A comparison of adherence with minocycline treatment in Parkinson's disease and rheumatoid arthritis clinical trials

Background: Little is known about the effects on patient adherence when the same study drug is administered in the same dose in two populations with two different diseases in two different clinical trials. The Minocycline in Rheumatoid Arthritis (MIRA) trial and the NIH Exploratory Trials in Parkinson's disease (NET-PD) Futility Study I provide a unique opportunity to do the above and to compare methods measuring adherence. This study may increase understanding of the influence of disease and adverse events on patient adherence and will provide insights to investigators selecting adherence assessment methods in clinical trials of minocycline and other drugs in future. Methods: Minocycline adherence by pill count and the effect of adverse events was compared in the MIRA and NET-PD FS1 trials using multivariable linear regression. Within the MIRA trial, agreement between assay and pill count was compared. The association of adverse events with assay adherence was examined using multivariable logistic regression.
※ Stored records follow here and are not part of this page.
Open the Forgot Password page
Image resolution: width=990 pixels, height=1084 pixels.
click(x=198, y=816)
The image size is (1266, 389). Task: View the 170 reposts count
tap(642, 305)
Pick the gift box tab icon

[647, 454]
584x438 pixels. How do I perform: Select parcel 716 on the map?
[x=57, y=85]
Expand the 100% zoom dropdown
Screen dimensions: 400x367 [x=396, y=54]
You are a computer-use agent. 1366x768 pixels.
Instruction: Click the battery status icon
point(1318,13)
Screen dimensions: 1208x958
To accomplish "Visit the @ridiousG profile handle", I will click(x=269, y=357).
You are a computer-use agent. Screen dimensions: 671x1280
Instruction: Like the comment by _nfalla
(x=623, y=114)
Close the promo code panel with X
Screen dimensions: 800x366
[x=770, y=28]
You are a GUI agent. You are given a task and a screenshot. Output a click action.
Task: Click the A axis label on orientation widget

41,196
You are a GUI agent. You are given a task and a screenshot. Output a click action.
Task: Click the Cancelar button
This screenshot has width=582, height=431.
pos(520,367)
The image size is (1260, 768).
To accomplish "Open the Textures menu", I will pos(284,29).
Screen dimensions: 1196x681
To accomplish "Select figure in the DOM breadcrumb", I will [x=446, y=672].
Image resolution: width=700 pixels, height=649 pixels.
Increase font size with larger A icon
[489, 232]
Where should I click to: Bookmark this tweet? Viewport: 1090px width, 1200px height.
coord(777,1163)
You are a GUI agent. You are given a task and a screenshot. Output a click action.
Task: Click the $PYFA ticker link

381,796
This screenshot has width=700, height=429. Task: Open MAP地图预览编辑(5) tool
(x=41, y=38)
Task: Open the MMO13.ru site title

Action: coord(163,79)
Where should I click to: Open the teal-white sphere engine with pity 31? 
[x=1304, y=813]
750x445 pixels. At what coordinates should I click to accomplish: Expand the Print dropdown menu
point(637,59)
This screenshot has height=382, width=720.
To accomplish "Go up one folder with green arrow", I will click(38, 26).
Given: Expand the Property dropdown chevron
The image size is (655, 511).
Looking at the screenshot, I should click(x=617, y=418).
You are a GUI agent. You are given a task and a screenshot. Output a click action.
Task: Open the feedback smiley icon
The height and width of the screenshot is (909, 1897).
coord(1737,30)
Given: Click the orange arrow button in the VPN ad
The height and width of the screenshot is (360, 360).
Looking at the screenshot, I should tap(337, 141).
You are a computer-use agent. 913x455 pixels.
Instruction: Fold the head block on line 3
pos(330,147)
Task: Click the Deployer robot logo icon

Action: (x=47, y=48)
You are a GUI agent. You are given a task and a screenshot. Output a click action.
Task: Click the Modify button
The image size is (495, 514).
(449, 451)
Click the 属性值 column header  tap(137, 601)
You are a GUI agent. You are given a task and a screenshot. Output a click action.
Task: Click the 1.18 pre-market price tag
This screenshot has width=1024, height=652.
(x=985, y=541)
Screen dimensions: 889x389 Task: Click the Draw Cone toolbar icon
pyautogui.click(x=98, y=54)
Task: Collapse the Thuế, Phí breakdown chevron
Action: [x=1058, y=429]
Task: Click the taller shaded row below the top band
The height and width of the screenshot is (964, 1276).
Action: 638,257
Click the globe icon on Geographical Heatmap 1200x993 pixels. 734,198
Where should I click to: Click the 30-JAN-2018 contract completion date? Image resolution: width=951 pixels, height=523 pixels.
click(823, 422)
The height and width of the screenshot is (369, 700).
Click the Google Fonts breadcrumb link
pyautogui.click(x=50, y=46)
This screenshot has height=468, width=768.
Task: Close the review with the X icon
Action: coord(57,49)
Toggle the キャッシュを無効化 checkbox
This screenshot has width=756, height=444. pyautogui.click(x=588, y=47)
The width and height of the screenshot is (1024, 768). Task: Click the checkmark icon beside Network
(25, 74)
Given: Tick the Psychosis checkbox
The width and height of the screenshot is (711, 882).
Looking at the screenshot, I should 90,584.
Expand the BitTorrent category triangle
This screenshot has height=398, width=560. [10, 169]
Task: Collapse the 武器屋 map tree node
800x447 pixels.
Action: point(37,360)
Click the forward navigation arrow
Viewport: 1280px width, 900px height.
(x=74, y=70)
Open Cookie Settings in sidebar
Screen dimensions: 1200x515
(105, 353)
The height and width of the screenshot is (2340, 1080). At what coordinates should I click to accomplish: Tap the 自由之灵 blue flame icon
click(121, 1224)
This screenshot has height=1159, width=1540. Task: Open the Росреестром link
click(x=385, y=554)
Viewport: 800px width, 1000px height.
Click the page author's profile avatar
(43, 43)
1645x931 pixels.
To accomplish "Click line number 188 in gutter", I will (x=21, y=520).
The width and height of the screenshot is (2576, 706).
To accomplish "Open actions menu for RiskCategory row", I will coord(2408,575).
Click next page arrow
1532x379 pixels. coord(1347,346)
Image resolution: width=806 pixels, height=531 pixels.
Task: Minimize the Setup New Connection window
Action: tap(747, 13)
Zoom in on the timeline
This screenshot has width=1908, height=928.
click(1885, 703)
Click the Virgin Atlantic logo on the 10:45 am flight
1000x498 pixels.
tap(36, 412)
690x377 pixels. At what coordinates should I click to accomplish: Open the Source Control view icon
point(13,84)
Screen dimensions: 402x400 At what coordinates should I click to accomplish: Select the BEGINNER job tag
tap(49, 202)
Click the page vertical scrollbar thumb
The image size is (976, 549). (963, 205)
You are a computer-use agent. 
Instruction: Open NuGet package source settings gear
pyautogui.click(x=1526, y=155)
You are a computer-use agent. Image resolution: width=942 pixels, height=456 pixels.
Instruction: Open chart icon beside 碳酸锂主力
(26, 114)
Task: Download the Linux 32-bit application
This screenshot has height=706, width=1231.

Results: Adherence derived from pill count in the MIRA and NET-PD FS1 trials did not differ significantly. Adverse events potentially related to minocycline did not appear useful to predict minocycline adherence. In the MIRA trial, adherence measured by pill count appears higher than adherence measured by assay. Agreement between pill count and assay was poor (kappa statistic = 0.25). Limitations: Trial and disease are completely confounded and hence the independent effect of disease on adherence to minocycline treatment cannot be studied. Conclusion: Simple pill count may be preferred over assay in the minocycline clinical trials to measure adherence. Assays may be less sensitive in a clinical setting where appointments are not scheduled in relation to medication administration time, given assays depend on many pharmacokinetic and instrument-related factors. However, pill count can be manipulated by the patient. Another study suggested that self-report method is more sensitive than pill count method in differentiating adherence from non-adherence. An effect of medication-related adverse events on adherence could not be detected.